Getting your environments on to AWS

In recent years, migrating to a cloud infrastructure has become a target for many customers who want to get the most out of its capabilities and utilize services which are not available with standard data center solutions.

At first glance, moving your environment to cloud infrastructure can seem like a daunting task. However, with some careful preparation and planning, it can be a smooth transition.

Pre-Migration Preparation

Archive your data: For whatever data you are planning to move onto Amazon Web Services (AWS), you’ll need to decide how that data is going to be transferred. It will most likely be by remote transfer — and for this, you will want to first archive the repository as it improves transfer speeds significantly.

Keep in mind that moving so many files, and subfolders within them, may potentially cause unexpected issues. For example, Apache configuration changes might be needed to serve the many levels of subfolders within the repository. So be sure to archive your data before you start.

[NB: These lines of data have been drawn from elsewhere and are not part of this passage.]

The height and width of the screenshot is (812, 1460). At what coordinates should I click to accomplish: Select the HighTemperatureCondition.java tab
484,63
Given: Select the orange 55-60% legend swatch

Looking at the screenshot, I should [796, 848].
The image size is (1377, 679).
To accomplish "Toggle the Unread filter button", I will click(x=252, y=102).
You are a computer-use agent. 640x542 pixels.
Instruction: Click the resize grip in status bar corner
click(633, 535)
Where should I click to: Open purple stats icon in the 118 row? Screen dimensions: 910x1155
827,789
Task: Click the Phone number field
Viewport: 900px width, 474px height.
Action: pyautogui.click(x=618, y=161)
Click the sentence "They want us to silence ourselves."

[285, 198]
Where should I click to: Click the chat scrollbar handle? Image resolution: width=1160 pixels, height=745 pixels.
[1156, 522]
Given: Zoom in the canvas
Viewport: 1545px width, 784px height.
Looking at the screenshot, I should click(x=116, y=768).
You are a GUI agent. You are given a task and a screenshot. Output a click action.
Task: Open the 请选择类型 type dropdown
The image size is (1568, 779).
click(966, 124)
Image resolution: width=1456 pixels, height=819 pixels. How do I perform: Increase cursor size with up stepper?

Allocate sufficient time: A much safer way to move the repository, in this case, is to group all the files and folders together without compressing them. However, the length of time this process needs should be taken into account as, depending on the system and repository size, it may take up to a day to complete.

Preset the infrastructure: The infrastructure must be planned and set up well in advance of the migration process. This way, it can be properly tested and upgrades can be completed with sufficient time. Instances would need to have configured Adobe Experience Manager (AEM) and the web server, and would require only a repository move, post repository move and small changes after that (i.e. updating passwords and replication agents).

Pre-Migration Planning

Set a schedule: The next thing to plan is which data is moving and when. Identify which tasks can be done in parallel and which tasks can be left until after all the data has been moved.

If there are multiple author instances, a content sharding architecture, they will need to be carried out separately as the content they contain will be completely different. This is because of the amount of data in the content and the number of editors using it. The content will be split into two to relieve the load of author instances.

For the publishing instance, however, it's possible to move one and then clone and configure the rest of the content. This way, it will take less time than moving all the data together, even if the data is moving in parallel.

Freeze the content: During the production system move, a content freeze for editors is a must, otherwise, there is going to be data inconsistency, a loss of data, or — worst-case — a broken repository. This content freeze should be pre-scheduled and all editors notified in advance.

Test migrations: Before proceeding with a production move to a cloud-based solution, it’s important to ensure the process has been tested a couple of times (making sure that all previously existing problems have been resolved each time.) Bear in mind that depending on network speeds and the size of the repository, the move can take quite a while. For this reason, the timing should be estimated during test migrations.

The Migration Process

Note: In case there is no CDN in front of load balancing and the switch needs to be directly on domains. Ensure that both environments are running in parallel and switch as few sites as possible one by one.

How to test a sample: For the testing case, you should have a specific sample site that doesn't have much usage or impact. After switching the Content Delivery Network (CDN), a Q&A should do at least basic functionality testing. The development team should also make sure that all parts of the website(s) are accessible and that the servlets are working as expected.

Sample testing issues: If you have any issues with the sample site during the test run, make sure to switch back the CDN and do a debugging by spoofing the domain to prevent Google or any other search engines from indexing the wrong content.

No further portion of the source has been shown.